20 En zij aten allen en werden verzadigd, en zij namen op, het overschot der brokken, twaalf volle korven.
I jedli všickni a nasyceni jsou. I sebrali pozůstalých drobtů, dvanácte košů plných.
21 Die nu gegeten hadden, waren omtrent vijf duizend mannen, zonder de vrouwen en kinderen.
Těch pak, kteříž jedli, bylo okolo pěti tisíců mužů, kromě žen a dětí.
22 En terstond dwong Jezus Zijn discipelen in het schip te gaan, en voor Hem af te varen naar de andere zijde, terwijl Hij de scharen van Zich zou laten.
A ihned přinutil učedlníky své, aby vstoupili na lodí a předešli jej za moře, dokudž by nerozpustil zástupů.
23 En als Hij nu de scharen van Zich gelaten had, klom Hij op den berg alleen, om te bidden. En als het nu avond was geworden, zo was Hij daar alleen.
A rozpustiv zástupy, vstoupil na horu soukromí, aby se modlil. A když byl večer, sám byl tam.
24 En het schip was nu midden in de zee, zijnde in nood van de baren; want de wind was hun tegen.
Lodí pak již byla uprostřed moře, zmítající se vlnami, nebo byl vítr odporný jim.
25 Maar ter vierde wake des nachts kwam Jezus af tot hen, wandelende op de zee.
Při čtvrtém pak bdění nočním bral se k nim Ježíš, jda po moři.
26 En de discipelen, ziende Hem op de zee wandelen, werden ontroerd, zeggende: Het is een spooksel! En zij schreeuwden van vreze.
A vidouce jej učedlníci po moři jdoucího, zarmoutili se, řkouce: Obluda jest. A strachem křičeli.
27 Maar terstond sprak hen Jezus aan, zeggende: Zijt goedsmoeds, Ik ben het, vreest niet.
Ale ihned Ježíš promluvil k nim, řka: Doufejtež, jáť jsem, nebojte se.
28 En Petrus antwoordde Hem, en zeide: Heere! indien Gij het zijt, zo gebied mij tot U te komen op het water.
I odpověděv Petr, řekl: Pane, jsi-li ty, rozkažiž mi k sobě přijíti po vodě.
29 En Hij zeide: Kom.

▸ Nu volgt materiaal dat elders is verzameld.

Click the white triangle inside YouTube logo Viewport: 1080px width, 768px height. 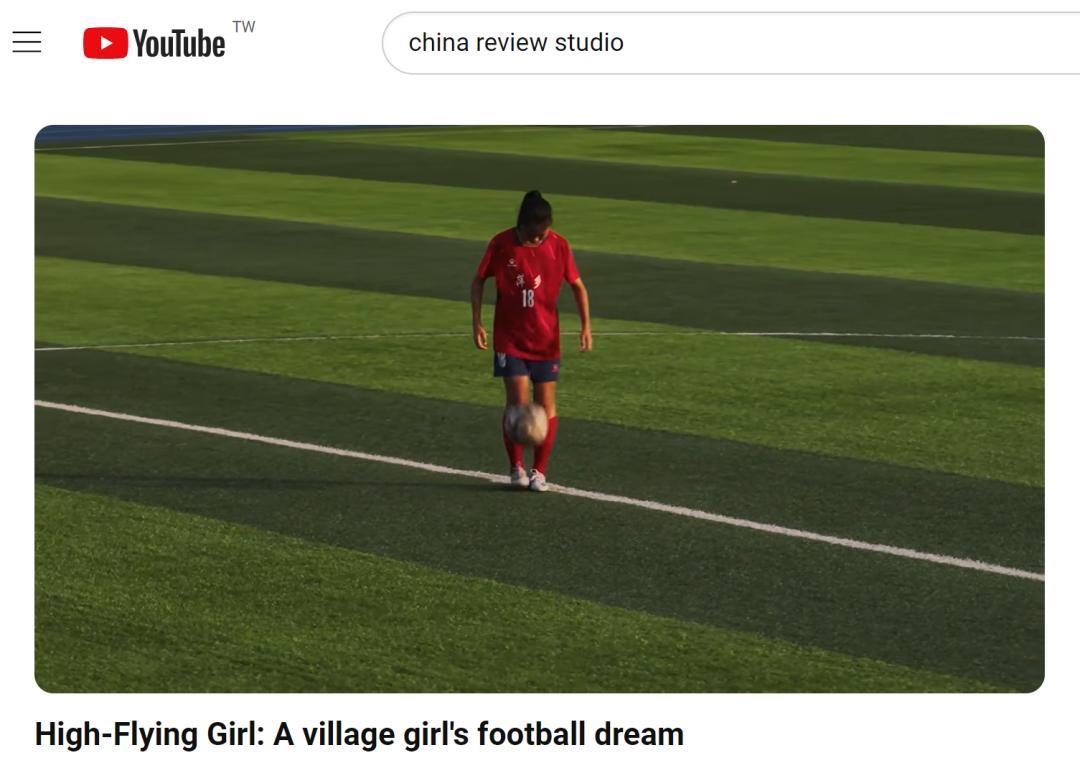tap(106, 43)
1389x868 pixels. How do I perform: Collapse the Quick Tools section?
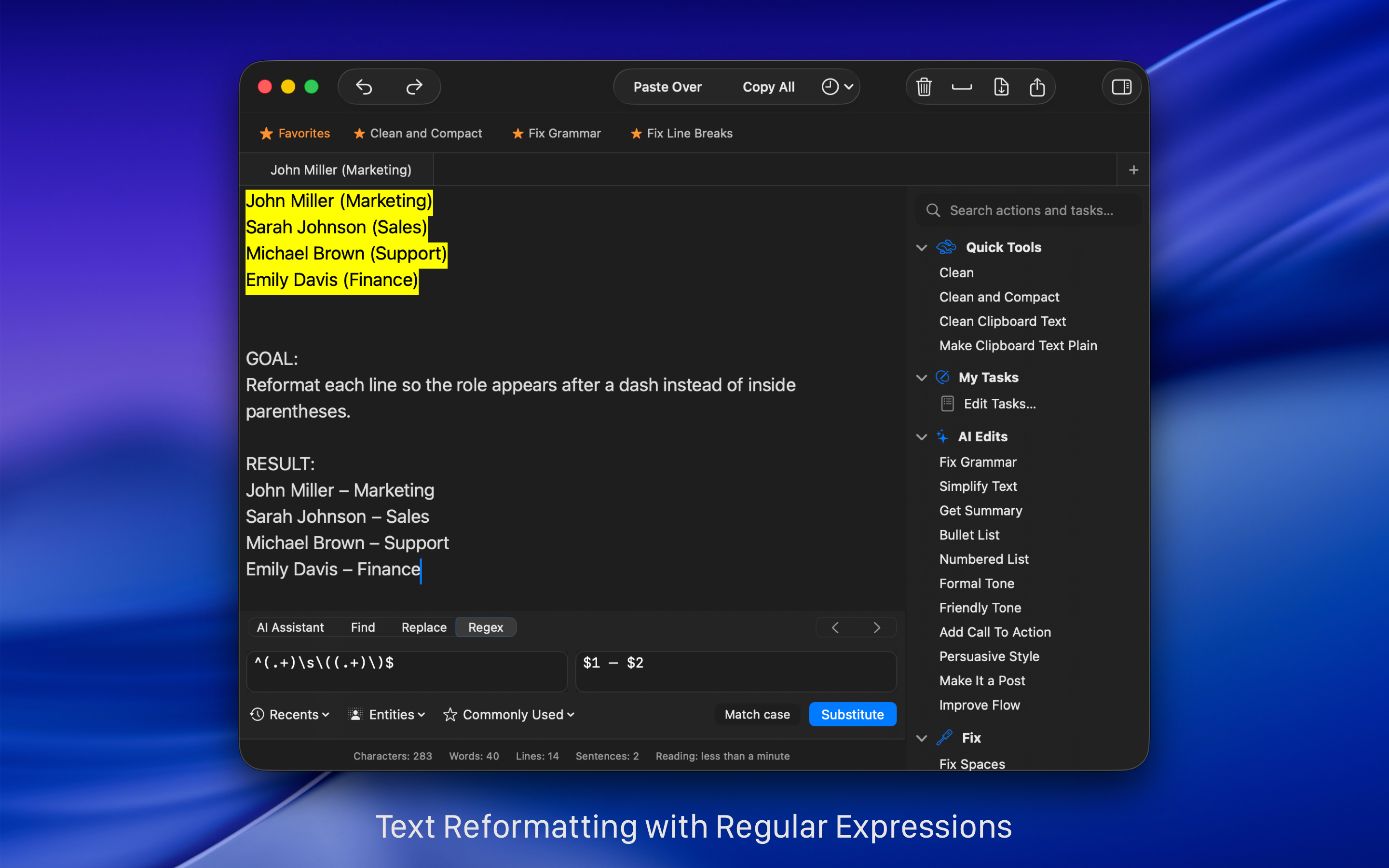[922, 247]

En Petrus klom neder van het schip, en wandelde op het water, om tot Jezus te komen.
A on řekl: Pojď. A vystoupiv Petr z lodí, šel po vodě, aby přišel k Ježíšovi.
30 Maar ziende den sterken wind, werd hij bevreesd, en als hij begon neder te zinken, riep hij, zeggende: Heere, behoud mij!
Ale vida vítr tuhý, bál se. A počav tonouti, zkřikl, řka: Pane, pomoz mi.
31 En Jezus, terstond de hand uitstekende, greep hem aan, en zeide tot hem: Gij kleingelovige! waarom hebt gij gewankeld?
A ihned Ježíš vztáh ruku, ujal jej a řekl jemu: Malé víry, pročežs pochyboval?
32 En als zij in het schip geklommen waren, stilde de wind.
A jakž oni vstoupili na lodí, přestal vítr.
33 Die nu in het schip waren, kwamen en aanbaden Hem, zeggende: Waarlijk, Gij zijt Gods Zoon!
Ti pak, kteříž na lodí byli, přistoupivše, klaněli se jemu, řkouce: Jistě Syn Boží jsi.
34 En overgevaren zijnde, kwamen zij in het land Gennesaret.
A přeplavivše se, přišli do země Genezaretské.
35 En als de mannen van die plaats Hem werden kennende, zonden zij in dat gehele omliggende land, en brachten tot Hem allen, die kwalijk gesteld waren;
A poznavše jej muži místa toho, rozeslali po vší té krajině vůkol, a shromáždili k němu všecky neduživé.
36 En baden Hem, dat zij alleenlijk den zoom Zijns kleeds zouden mogen aanraken; en zovelen als Hem aanraakten, werden gezond.
A prosili ho, aby se aspoň podolka roucha jeho dotkli. A kteřížkoli dotkli se, uzdraveni jsou.